> **The task**:
Reproduce exactly the line with "Click the Compaction" and all the lines beneath it, stopping only at the end of the material.

> **Supplied records**:
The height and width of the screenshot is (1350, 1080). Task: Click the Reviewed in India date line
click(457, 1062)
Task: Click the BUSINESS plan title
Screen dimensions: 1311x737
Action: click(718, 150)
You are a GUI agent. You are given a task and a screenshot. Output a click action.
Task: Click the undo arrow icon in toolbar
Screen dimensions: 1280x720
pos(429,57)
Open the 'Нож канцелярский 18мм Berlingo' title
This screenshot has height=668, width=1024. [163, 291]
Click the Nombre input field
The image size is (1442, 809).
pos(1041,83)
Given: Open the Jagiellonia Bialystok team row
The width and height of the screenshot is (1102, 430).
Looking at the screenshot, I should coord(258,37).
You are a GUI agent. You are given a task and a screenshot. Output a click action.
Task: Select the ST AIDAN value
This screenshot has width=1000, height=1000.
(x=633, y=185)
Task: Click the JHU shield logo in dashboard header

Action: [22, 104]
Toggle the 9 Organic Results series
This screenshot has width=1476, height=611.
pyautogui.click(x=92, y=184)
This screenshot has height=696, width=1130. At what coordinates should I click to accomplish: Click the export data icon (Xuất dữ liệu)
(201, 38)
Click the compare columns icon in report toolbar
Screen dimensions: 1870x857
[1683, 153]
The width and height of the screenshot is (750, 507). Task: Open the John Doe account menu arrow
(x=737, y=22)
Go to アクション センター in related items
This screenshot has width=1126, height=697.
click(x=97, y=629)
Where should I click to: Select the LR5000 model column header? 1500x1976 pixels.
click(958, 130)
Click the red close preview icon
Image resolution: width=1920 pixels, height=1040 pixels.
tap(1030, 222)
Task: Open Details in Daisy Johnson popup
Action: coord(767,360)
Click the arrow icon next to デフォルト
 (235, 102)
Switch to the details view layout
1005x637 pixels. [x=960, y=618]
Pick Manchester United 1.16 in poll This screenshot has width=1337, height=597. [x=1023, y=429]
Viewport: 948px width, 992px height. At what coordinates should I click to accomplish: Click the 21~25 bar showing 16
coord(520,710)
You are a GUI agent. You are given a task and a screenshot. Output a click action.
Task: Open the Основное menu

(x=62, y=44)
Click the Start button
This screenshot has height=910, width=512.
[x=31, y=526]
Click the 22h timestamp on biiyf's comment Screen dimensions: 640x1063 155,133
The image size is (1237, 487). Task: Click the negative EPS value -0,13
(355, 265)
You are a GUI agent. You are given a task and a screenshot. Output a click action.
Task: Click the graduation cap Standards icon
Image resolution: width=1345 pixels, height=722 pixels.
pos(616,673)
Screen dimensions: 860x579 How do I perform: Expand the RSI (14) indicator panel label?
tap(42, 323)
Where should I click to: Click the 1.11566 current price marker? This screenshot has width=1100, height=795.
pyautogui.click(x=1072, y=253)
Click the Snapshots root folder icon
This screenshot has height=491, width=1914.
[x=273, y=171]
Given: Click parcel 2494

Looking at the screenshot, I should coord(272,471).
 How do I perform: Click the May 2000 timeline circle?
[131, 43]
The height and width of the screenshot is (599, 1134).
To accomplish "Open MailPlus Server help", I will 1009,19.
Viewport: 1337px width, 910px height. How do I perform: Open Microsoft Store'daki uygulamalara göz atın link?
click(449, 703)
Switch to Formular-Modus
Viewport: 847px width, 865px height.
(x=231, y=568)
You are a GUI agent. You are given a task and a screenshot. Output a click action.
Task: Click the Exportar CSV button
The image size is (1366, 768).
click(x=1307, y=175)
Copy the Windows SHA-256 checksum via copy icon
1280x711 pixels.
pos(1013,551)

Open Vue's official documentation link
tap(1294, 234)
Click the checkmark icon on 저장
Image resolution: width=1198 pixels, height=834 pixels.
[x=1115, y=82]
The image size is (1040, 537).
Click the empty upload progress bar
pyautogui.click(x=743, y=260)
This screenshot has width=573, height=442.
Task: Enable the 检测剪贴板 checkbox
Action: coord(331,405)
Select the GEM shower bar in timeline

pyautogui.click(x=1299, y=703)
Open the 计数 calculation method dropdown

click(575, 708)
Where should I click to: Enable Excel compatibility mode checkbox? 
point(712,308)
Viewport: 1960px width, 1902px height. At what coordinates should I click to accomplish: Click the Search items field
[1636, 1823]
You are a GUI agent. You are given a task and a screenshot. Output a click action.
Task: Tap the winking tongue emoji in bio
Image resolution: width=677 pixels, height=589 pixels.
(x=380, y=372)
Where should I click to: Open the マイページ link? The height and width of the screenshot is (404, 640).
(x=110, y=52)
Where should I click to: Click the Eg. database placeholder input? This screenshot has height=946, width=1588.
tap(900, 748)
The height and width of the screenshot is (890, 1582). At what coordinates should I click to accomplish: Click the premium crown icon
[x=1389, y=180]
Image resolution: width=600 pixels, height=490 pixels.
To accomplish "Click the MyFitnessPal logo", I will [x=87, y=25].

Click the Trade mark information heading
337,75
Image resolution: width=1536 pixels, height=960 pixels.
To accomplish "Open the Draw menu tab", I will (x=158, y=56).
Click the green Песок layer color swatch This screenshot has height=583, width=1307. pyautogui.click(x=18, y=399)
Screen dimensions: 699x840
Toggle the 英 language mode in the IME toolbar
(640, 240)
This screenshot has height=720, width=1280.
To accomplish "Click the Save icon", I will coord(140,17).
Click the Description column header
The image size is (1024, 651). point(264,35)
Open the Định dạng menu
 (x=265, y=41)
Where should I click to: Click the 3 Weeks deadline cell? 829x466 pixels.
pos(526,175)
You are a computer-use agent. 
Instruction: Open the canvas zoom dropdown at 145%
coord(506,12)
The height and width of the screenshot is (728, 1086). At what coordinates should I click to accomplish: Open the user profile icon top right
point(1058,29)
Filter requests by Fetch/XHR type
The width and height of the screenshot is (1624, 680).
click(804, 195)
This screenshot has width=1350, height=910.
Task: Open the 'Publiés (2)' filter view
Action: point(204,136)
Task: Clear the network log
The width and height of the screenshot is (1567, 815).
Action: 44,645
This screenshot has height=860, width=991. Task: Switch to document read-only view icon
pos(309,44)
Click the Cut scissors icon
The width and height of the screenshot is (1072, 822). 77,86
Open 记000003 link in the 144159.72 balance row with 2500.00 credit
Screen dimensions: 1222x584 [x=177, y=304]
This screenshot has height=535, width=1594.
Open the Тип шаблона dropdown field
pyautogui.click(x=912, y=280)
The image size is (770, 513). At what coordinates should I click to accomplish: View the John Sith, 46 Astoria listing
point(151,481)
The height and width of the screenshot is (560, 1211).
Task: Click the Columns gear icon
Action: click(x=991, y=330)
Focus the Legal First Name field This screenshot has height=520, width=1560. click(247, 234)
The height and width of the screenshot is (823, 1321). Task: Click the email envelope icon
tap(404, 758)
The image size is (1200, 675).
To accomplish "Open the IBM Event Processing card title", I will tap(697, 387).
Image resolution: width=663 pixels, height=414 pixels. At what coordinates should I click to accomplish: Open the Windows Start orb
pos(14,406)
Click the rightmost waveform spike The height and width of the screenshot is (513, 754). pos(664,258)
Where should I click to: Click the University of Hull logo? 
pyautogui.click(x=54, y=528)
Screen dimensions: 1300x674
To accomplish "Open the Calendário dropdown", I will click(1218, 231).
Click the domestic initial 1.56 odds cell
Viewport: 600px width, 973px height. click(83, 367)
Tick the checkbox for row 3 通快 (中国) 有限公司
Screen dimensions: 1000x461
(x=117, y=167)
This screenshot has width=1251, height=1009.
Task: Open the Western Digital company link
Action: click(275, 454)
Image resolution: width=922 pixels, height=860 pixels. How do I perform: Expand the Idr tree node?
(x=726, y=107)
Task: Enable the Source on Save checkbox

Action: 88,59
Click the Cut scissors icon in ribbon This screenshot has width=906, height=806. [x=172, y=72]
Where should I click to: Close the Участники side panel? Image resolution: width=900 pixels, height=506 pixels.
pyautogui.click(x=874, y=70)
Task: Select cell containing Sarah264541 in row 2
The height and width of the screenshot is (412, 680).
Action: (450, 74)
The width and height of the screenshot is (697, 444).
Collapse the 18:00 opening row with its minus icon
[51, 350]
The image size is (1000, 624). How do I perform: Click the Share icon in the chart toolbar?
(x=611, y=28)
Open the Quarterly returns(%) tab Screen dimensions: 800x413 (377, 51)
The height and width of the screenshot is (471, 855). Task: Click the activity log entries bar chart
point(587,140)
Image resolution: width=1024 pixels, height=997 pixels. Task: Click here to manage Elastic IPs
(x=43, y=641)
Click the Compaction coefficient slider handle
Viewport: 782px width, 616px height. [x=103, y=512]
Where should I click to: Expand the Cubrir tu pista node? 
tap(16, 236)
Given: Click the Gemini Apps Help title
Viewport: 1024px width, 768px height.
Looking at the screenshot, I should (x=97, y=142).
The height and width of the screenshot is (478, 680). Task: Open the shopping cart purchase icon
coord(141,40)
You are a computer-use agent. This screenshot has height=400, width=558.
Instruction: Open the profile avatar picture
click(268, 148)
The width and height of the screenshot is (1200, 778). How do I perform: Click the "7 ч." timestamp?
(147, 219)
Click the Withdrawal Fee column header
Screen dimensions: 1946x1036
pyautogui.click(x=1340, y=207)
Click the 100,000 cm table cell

> **Written answer**:
Click the Compaction coefficient slider handle
Viewport: 782px width, 616px height. [x=103, y=512]
Where should I click to: Expand the Cubrir tu pista node? 
tap(16, 236)
Given: Click the Gemini Apps Help title
Viewport: 1024px width, 768px height.
Looking at the screenshot, I should (x=97, y=142).
The height and width of the screenshot is (478, 680). Task: Open the shopping cart purchase icon
coord(141,40)
You are a computer-use agent. This screenshot has height=400, width=558.
Instruction: Open the profile avatar picture
click(268, 148)
The width and height of the screenshot is (1200, 778). How do I perform: Click the "7 ч." timestamp?
(147, 219)
Click the Withdrawal Fee column header
Screen dimensions: 1946x1036
pyautogui.click(x=1340, y=207)
Click the 100,000 cm table cell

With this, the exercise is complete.